Segment Start: Records supplied

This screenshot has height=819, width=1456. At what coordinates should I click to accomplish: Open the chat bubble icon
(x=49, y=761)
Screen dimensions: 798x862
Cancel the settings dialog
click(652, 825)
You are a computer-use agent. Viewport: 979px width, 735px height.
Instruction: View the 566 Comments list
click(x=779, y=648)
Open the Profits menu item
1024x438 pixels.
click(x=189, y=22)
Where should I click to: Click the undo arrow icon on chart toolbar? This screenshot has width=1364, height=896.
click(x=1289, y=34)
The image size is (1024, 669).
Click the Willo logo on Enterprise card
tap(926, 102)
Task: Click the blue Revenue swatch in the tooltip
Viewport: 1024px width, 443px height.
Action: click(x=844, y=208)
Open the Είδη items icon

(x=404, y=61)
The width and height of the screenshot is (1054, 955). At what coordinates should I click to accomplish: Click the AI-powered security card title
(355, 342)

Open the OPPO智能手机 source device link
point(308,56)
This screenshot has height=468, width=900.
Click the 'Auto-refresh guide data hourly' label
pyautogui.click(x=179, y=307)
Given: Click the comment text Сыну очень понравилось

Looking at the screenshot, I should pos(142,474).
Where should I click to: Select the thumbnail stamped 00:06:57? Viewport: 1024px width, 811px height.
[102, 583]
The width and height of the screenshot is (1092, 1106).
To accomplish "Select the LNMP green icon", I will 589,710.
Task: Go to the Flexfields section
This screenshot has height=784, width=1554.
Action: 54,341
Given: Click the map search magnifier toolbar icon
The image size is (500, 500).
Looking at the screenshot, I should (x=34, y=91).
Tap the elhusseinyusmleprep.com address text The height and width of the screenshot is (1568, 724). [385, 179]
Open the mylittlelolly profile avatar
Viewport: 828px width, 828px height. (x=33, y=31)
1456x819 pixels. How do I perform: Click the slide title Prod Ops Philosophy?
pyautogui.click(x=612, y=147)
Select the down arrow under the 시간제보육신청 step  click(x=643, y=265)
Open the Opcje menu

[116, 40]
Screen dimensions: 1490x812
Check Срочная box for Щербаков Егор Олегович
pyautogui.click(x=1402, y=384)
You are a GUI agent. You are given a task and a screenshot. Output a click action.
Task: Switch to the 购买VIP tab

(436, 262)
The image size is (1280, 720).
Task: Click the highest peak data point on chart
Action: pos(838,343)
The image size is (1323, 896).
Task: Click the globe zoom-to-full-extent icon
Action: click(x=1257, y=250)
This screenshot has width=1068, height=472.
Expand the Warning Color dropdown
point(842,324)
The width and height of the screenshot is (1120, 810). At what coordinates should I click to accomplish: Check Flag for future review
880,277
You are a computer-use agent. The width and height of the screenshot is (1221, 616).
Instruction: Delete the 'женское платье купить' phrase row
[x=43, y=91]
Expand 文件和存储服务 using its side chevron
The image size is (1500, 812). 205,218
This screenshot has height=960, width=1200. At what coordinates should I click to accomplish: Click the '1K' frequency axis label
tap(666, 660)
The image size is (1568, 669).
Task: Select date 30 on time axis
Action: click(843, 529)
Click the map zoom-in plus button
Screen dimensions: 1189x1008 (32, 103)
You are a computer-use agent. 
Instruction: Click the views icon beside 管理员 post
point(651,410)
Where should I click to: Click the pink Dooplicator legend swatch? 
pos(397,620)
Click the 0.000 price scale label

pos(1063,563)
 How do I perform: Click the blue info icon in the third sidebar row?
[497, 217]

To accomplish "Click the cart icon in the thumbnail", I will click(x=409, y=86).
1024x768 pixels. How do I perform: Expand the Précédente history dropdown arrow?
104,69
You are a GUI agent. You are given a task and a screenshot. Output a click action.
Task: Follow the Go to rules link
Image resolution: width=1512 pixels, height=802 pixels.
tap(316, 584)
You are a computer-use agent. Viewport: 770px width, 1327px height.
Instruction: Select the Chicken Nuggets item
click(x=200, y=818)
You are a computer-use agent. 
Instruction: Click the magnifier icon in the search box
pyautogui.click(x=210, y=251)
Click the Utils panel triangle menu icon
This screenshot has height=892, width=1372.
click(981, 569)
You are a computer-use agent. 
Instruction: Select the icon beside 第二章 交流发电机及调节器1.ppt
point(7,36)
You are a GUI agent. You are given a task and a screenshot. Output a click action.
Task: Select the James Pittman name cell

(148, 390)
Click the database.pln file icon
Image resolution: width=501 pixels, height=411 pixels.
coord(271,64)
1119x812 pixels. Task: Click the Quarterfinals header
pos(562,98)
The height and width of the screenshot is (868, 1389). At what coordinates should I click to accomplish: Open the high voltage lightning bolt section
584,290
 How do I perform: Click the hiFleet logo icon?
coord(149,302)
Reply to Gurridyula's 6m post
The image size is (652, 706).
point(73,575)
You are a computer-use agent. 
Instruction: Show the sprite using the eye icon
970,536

Segment End: Records supplied

▸ **Exercise**: Exactly the lines from the one containing "Task: Select the James Pittman name cell" through the end of the records above should be returned, with both ends kept.

▸ **Task answer**:
Task: Select the James Pittman name cell

(148, 390)
Click the database.pln file icon
Image resolution: width=501 pixels, height=411 pixels.
coord(271,64)
1119x812 pixels. Task: Click the Quarterfinals header
pos(562,98)
The height and width of the screenshot is (868, 1389). At what coordinates should I click to accomplish: Open the high voltage lightning bolt section
584,290
 How do I perform: Click the hiFleet logo icon?
coord(149,302)
Reply to Gurridyula's 6m post
The image size is (652, 706).
point(73,575)
You are a computer-use agent. 
Instruction: Show the sprite using the eye icon
970,536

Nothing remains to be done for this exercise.